1

I want to extract the text contained in the red and green rectangles as shown on the screenshot below, N.B : the text is not contained in an opening and closing tag

http://temperate.theferns.info/plant/Acacia+omalophylla

enter image description here

for example, for the text of the green rectangle, I tested this xpath query and the following code(python/selenium) :

greenrec_xpath = "//*[preceding::h3[contains(text(), 'General Information')] and following::h3[contains(text(), 'Known Hazards')]]"
driver.find_elements_by_xpath(greenrec_xpath)

but did not have the results expected

any ideas !

undetected Selenium
  • 183,867
  • 41
  • 278
  • 352
Bertrand
  • 341
  • 1
  • 2
  • 12

3 Answers3

1

When there is no immediate surrounding bracket around text it is known as a text node, and is a bit trickier to find as it cannot be accessed directly like how you are attempting to do. What I usually have to do is to find the location of the immediate parent, and get the text from that. This gets a little trickier if there are multiple text nodes under that parent and will usually require some parsing/splitting after you get the entire text.

Alternatively, if you are in a situation where you can guarantee that your text node contains some specific text, you can swap text() with . and make the xpath that way. For example: //*[contains(.,'Acacia omalophylla')]

1
greenrec_xpath = 
 "//*[preceding::h3[contains(text(), 'General Information')] 
    and following::h3[contains(text(), 'Known Hazards')]]"

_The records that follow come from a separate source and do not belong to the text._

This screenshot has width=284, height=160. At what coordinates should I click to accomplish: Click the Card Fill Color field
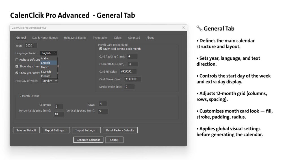click(x=128, y=71)
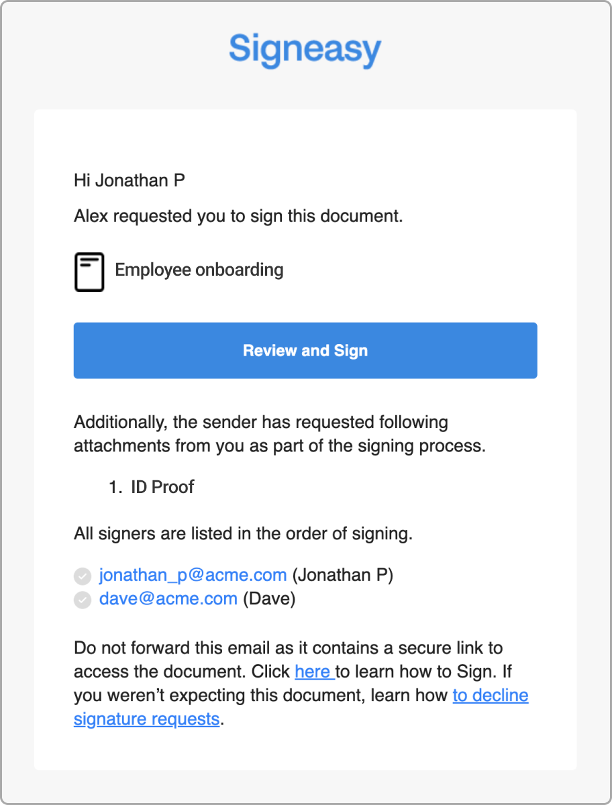
Task: Click the "Alex requested you to sign" line
Action: [238, 217]
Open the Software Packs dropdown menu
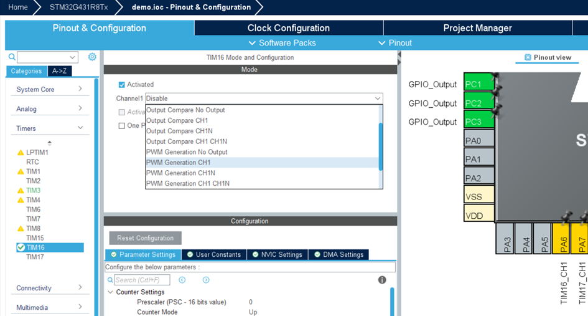Image resolution: width=588 pixels, height=316 pixels. tap(282, 43)
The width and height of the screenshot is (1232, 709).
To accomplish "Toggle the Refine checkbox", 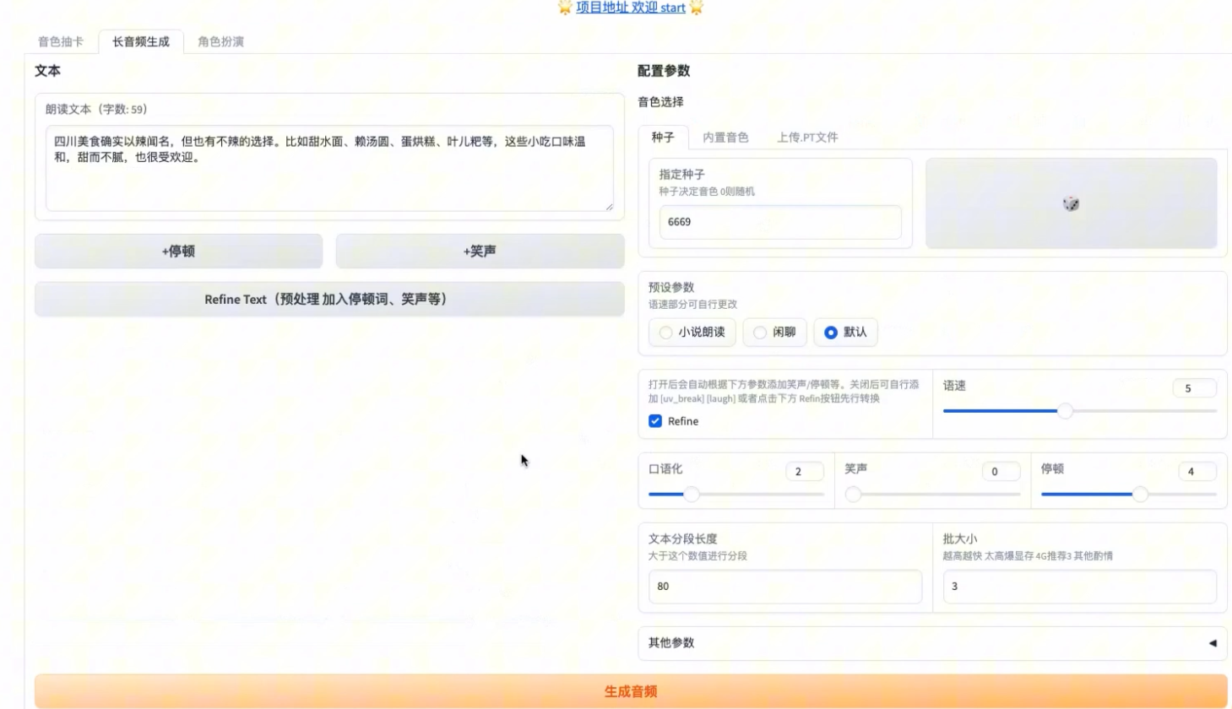I will [655, 421].
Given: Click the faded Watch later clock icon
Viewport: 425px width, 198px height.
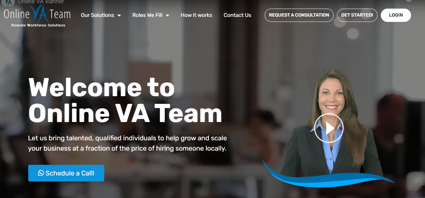Looking at the screenshot, I should point(409,1).
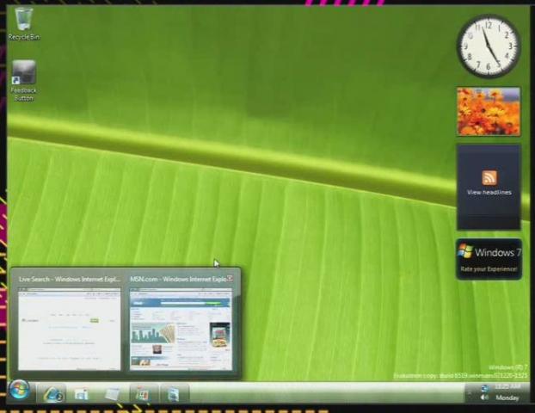Click the Windows Start orb
This screenshot has height=413, width=535.
19,391
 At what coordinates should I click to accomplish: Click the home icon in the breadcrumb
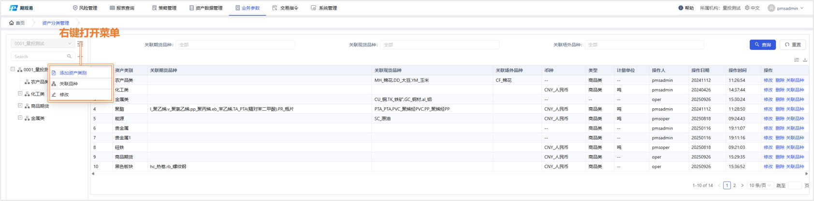point(12,23)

You are quite close to finding an XPath expression that selects the wanted text nodes:

Use:

//*[preceding::h3[1][contains(., 'General Information')] 
  and following::h3[1][contains(., 'Known Hazards')]
   ]/text()[normalize-space()]

Be aware that this expression selects many text nodes (in this particular case 5).

If you want to get a single string, you need to get the string values of each selected text node and concatenate these together in a single string. In case you can only use XPath 1.0, you will need to do this string concatenation in the calling programming (non-XPath) code.

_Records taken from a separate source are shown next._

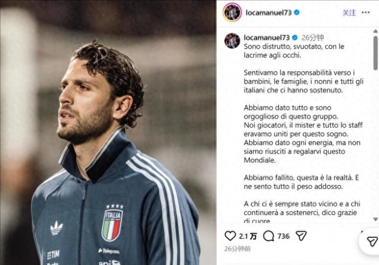The image size is (379, 265).
Task: Click the caption scrollbar down arrow
Action: click(375, 219)
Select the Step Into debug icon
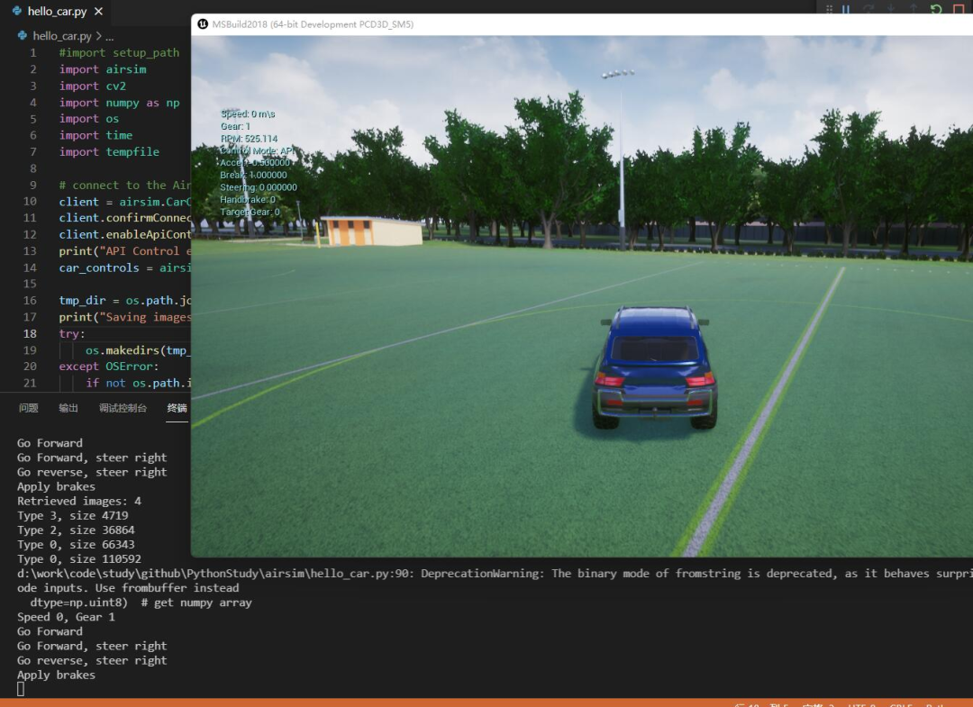This screenshot has height=707, width=973. [892, 8]
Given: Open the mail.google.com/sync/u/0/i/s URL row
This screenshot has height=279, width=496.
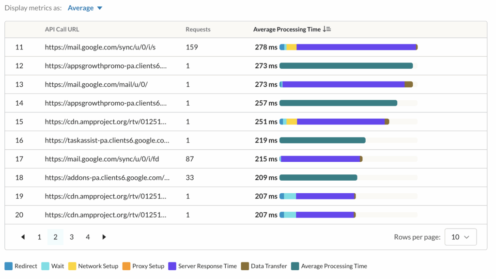Looking at the screenshot, I should [x=100, y=47].
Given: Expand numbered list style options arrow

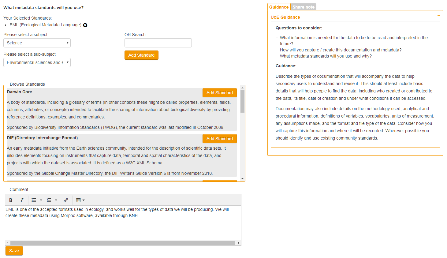Looking at the screenshot, I should pos(56,200).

If you can use XPath 2.0 (or later version) use:

string-join(
            //*[preceding::h3[1][contains(., 'General Information')] 
              and following::h3[1][contains(., 'Known Hazards')]
               ]/text()[normalize-space()]/string(.)
            ,
             ''
           )
Dimitre Novatchev
  • 240,661
  • 26
  • 293
  • 431
1

To extract the text Classification of the genus Acacia... as the element is a text node you need to induce WebDriverWait for the visibility_of_element_located() and you can use the following Locator Strategy:

  • Code Block:

    driver.get("http://temperate.theferns.info/plant/Acacia+omalophylla")
    print(driver.execute_script('return arguments[0].childNodes[11].textContent;', WebDriverWait(driver, 10).until(EC.visibility_of_element_located((By.CSS_SELECTOR, "div.PageBox")))).strip())
    
  • Console Output :

    Classification of the genus Acacia (in the wider sense) has been subject to considerable debate. It is generally agreed that there are valid reasons for breaking it up into several distinct genera, but there has been disagreement over the way this should be done. As of 2017, it is widely (but not completely) accepted that the section that includes the majority of the Australian species (including this one) should retain the name Acacia, whilst other sections of the genus should be transferred to the genera Acaciella, Mariosousa, Senegalia and Vachellia[
    
undetected Selenium
  • 183,867
  • 41
  • 278
  • 352